For his part, Toback knows he has a live wire on his hands and never lets the camera leave him for long. This is not a standard exercise in talking heads. Tyson is the only voice we hear, except for various ring announcers and close confidants offered during the insert material. The camera stays close, never really leaving the ex-champs face, and the lisp that many have laughed over throughout the years is here, even more pronounced than before. Toback wants a linear story – childhood to fame to fall to fatherhood (Tyson’s new role is as able daddy to his six kids) – and he basically gets one, allowing the audience to drink in the totality of the man’s ludicrous existence. Time disappears for some of the discussion, our frame of reference forgetting that Tyson was barely 20 when he won his first heavyweight title, and not even thirty when he exited an Indiana prison. As he says at one point during the course of the conversation, he’s lived a whole lotta life in his merely 42 years on the planet.

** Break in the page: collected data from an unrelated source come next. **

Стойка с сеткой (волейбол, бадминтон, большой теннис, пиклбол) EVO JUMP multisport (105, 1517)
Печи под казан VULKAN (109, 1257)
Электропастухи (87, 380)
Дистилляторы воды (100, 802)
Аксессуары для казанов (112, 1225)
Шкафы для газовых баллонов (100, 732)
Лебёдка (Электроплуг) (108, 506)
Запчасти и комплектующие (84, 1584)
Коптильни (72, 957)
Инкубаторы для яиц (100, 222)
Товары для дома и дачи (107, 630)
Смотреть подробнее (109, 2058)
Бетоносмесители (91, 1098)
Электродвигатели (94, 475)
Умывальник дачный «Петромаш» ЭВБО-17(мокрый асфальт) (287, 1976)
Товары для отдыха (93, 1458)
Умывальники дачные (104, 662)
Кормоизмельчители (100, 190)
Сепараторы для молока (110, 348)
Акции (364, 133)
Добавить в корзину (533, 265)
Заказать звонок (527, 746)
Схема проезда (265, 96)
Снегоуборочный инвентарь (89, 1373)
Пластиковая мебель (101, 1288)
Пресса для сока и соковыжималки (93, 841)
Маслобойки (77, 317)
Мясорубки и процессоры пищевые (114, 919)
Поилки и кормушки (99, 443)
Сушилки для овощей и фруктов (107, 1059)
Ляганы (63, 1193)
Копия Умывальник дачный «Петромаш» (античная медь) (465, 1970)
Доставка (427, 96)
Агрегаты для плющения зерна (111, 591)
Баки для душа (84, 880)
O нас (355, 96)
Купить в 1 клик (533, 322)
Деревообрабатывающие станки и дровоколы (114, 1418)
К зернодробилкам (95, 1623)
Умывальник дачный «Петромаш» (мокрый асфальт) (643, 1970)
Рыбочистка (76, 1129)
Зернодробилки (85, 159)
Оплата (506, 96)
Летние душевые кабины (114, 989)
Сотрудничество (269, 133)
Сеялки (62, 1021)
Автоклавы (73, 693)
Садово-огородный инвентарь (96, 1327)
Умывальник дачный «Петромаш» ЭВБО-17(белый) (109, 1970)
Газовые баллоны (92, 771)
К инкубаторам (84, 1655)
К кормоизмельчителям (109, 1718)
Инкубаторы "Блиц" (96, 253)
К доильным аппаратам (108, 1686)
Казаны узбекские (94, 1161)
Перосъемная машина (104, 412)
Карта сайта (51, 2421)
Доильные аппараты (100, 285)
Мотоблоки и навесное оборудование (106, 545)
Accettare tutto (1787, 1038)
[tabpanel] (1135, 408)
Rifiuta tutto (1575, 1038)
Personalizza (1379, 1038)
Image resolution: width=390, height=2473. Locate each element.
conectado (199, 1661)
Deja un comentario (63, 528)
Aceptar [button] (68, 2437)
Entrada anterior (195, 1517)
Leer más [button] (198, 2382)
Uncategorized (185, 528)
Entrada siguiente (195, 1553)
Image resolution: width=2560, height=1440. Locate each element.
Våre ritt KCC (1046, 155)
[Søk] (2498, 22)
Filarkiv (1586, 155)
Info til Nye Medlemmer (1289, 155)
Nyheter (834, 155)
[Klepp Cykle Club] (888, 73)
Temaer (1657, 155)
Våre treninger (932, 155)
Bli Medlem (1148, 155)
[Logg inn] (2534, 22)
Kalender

That’s perhaps why Tyson isn’t the apology everyone is looking for. It is not a mea culpa meant to resurrect his reputation and rebuild his professional mantle. At his age, he is unsure what he will do next. There is no George Forman like resurrection in the future, the goodwill he built up three decades ago all spent on a wine, women, and the same old hard luck song. He maintains a friendly relationship with his ex, honors his numerous tattoos, prays to Allah (he defends Islam as the religion of love), recognizes his shortcomings without striving to fully correct them, and appears content to let the rest of the world define him as monster…or misbegotten hero. While there have been better documentaries on the subject of fallen idols, the gladiatorial nature of Tyson’s trip through the fame machine is fascinating in its own right. Because it’s personal, it matter – even if the end result is no more clear than the mystery that is the man himself.